We sell to industries with large, consumer-facing businesses such as: banking, financial services, insurance, fintech, gaming, ecommerce/retail, telco / media, utilities, etc.
About the Role:
As the AI Team Lead, you will guide a team of highly skilled machine learning engineers in developing and deploying advanced AI/ML solutions that power our identity and security products. Youll combine technical depth with leadership skills to drive innovation, ensure delivery of high-impact projects, and scale our data-driven capabilities across the organization.
This role requires both strategic thinking and hands-on expertise. Youll be responsible for shaping the data science roadmap, mentoring a growing team, and collaborating with product, engineering, and business stakeholders to translate business challenges into practical machine learning solutions.
What youll do:
Leadership & Team Management:
Lead, mentor, and grow a team of machine learning engineers and data scientists.

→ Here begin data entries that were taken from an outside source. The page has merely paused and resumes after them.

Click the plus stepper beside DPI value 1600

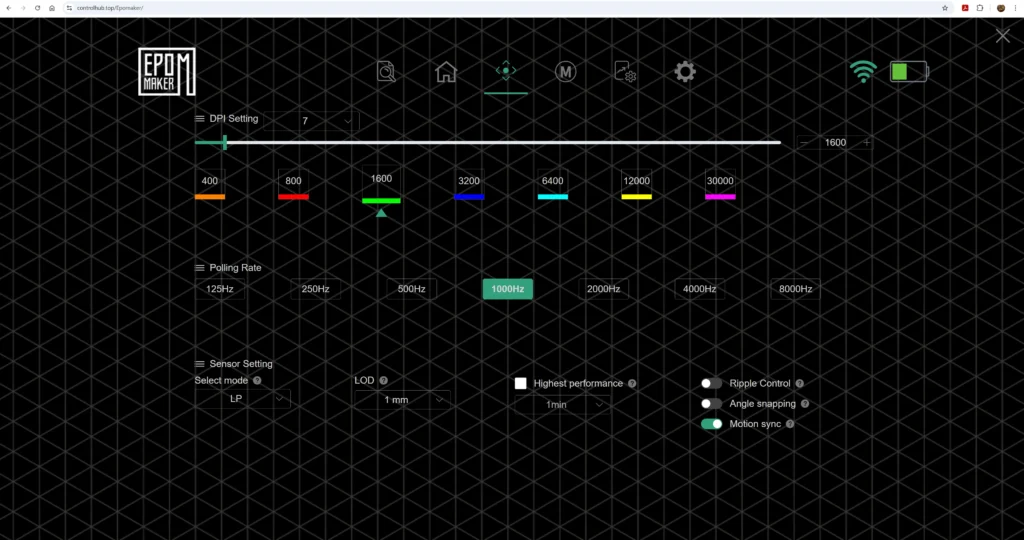click(x=866, y=143)
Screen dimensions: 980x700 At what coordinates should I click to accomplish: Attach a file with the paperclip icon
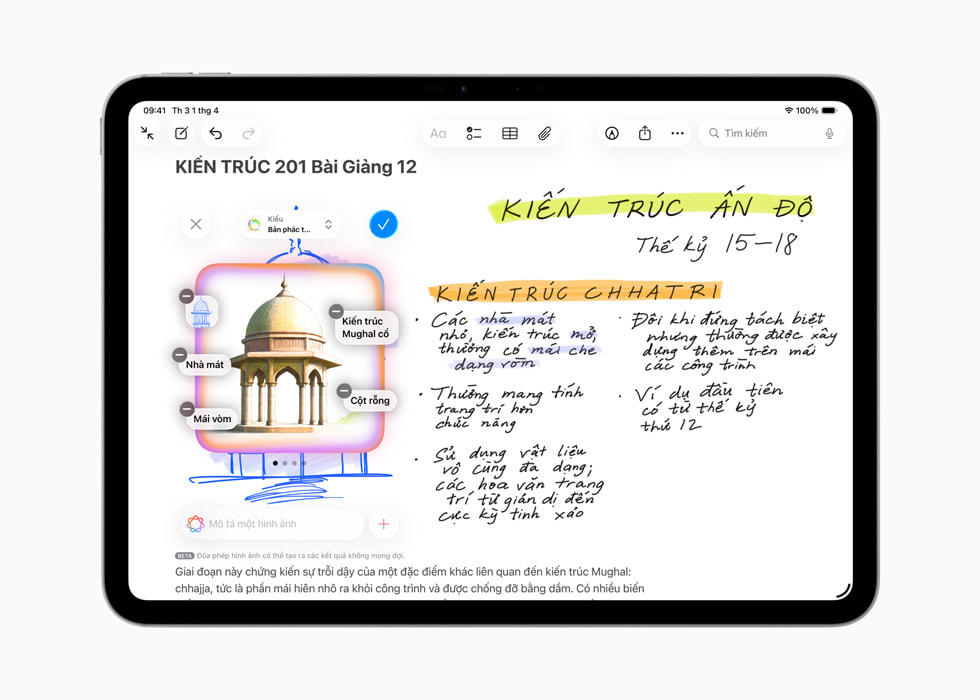(547, 132)
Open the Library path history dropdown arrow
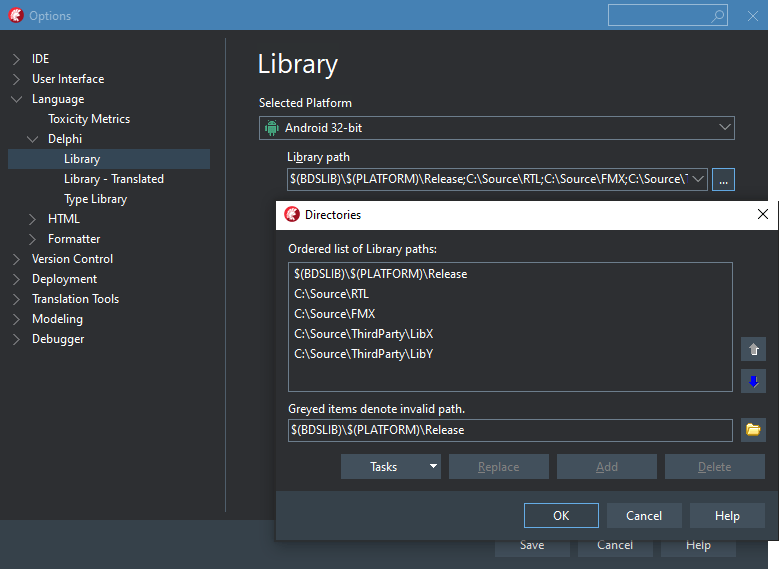This screenshot has width=779, height=569. point(697,179)
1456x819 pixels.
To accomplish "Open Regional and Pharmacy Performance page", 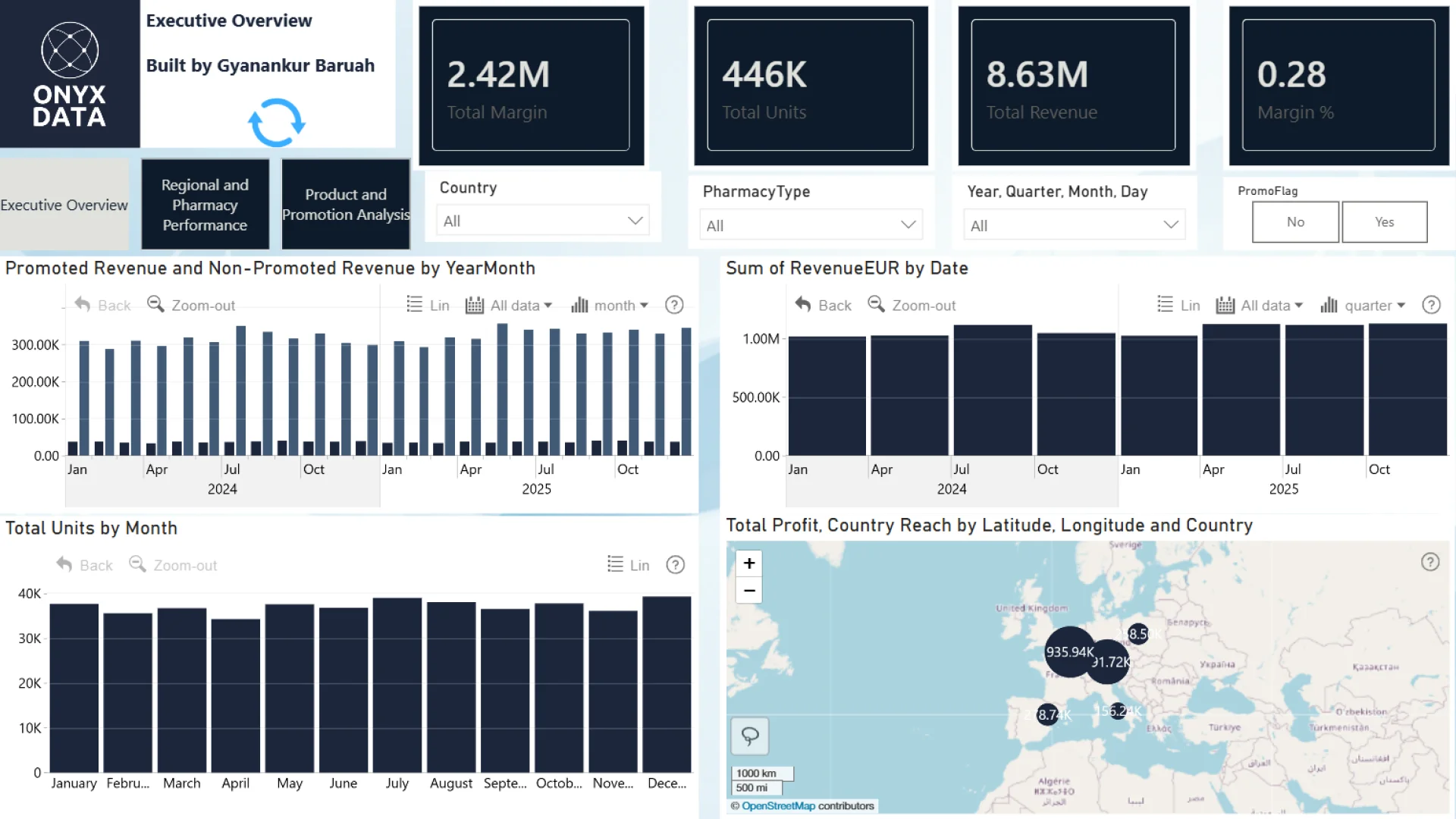I will coord(205,205).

Foster a culture of technical excellence, collaboration, and continuous learning.
Define team goals, measure progress, and ensure high-quality deliverables.
Strategy & Roadmap:
Own the data science strategy and align it with company objectives.
Identify opportunities for applying machine learning and generative AI across products and internal systems.
Evaluate emerging technologies, tools, and methodologies to keep the team ahead of the curve.
Hands-On Technical Work;
Design, prototype, and implement ML models, including LLM-powered copilots, retrieval systems, and fraud detection pipelines.
Guide the deployment of models into production environments with scalability and reliability in mind.
Ensure best practices for experimentation, evaluation, and monitoring.
Cross-Functional Collaboration:
Work closely with engineering to integrate ML components into production systems.
Partner with product managers to align solutions with customer needs and business priorities.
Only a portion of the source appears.